Montana Department of Corrections interim director Loraine Wodnik announced on Thursday that Michael Fletcher, most recently the superintendent of a maximum security juvenile detention facility in Nevada, has been selected as the new warden of Montana State Prison.
Until recently, Fletcher served as Superintendent of the Summit View Youth Facility in Las Vegas. He has also served as Warden of Operations at Ely State Prison, a maximum-security penitentiary in rural Nevada. Fletcher worked for the Nevada Department of Corrections from November 2010 until August 2015.
“We’re excited to bring Mike’s talents and leadership experience to our corrections team,” Wodnik said in a press release. “He’s a good fit for Montana and we’re confident he will excel in advancing the positive initiatives already underway within the department.”
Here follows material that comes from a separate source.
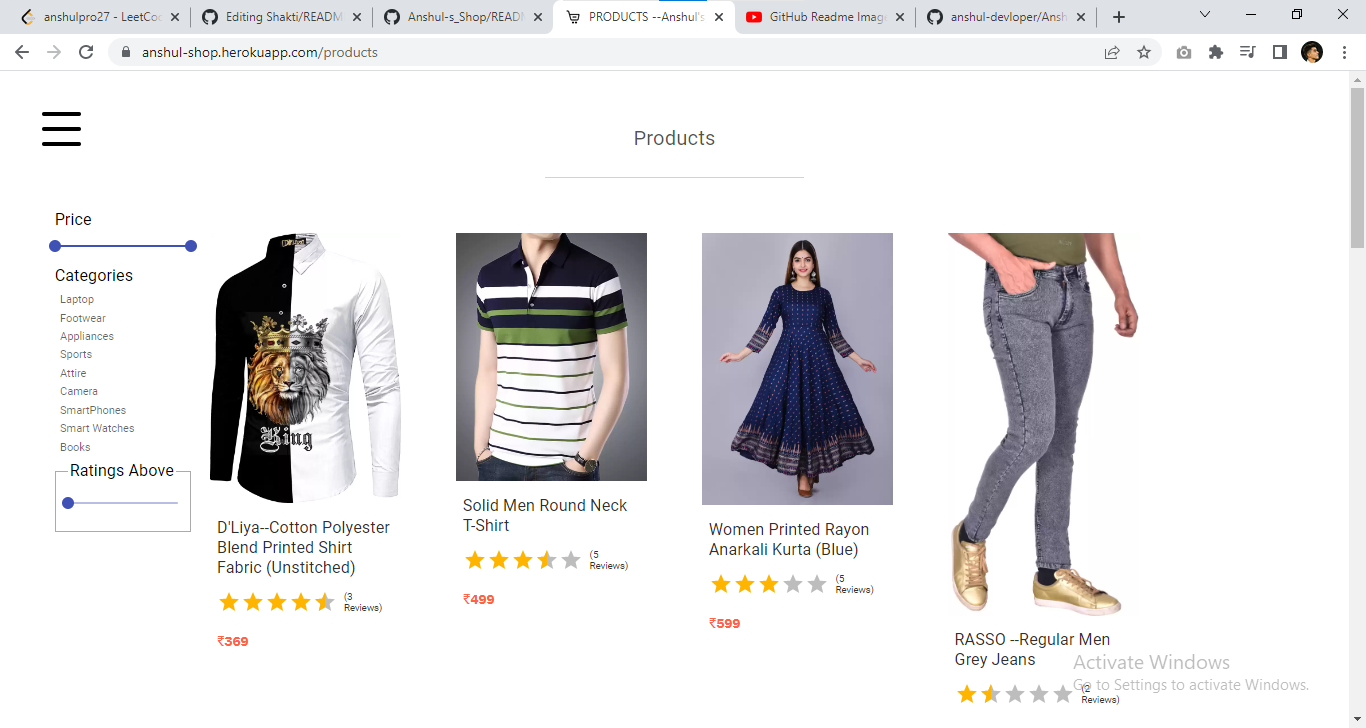The image size is (1366, 728).
Task: Open the hamburger navigation menu
Action: click(61, 128)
Fletcher’s correctional experience in Las Vegas also includes working as a child abuse investigator, a counselor, and a re-entry case manager who helped inmates successfully transition back into the community.
“I’m looking forward to the opportunity to serve as the Montana State Prison warden and to join the Department of Corrections team,” Fletcher said. “Warden Kirkegard has set the prison on a sound course, and I plan to continue the facility’s focus on providing a safe workplace and an environment that encourages offenders to better themselves.
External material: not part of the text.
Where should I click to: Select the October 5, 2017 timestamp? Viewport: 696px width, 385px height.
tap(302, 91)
“My family and I are very excited about the move to Montana. We have fond memories of our time in Nevada, and we’re looking forward to making many more as members of the Deer Lodge community,” Fletcher added.
Fletcher graduated from the University of Phoenix, Las Vegas, with a Bachelor of Science in Human Services Management. While in college in Omaha, he began working at Clarinda Academy, a residential facility for youth. That experience led him to a career working with incarcerated individuals.
Fletcher was born and raised in England, and moved to Bellevue, Nebraska, with his family as a teenager.
Montana State Prison Warden Leroy Kirkegard is retiring on April 14 after serving five years at the helm of the state prison.
Kirkegard, 57, told MTN News last month that his five-year stint as warden has been “the most challenging and frustrating job I ever had,” but that it’s been an honor to work with the “professional, dedicated group of people” on the prison staff.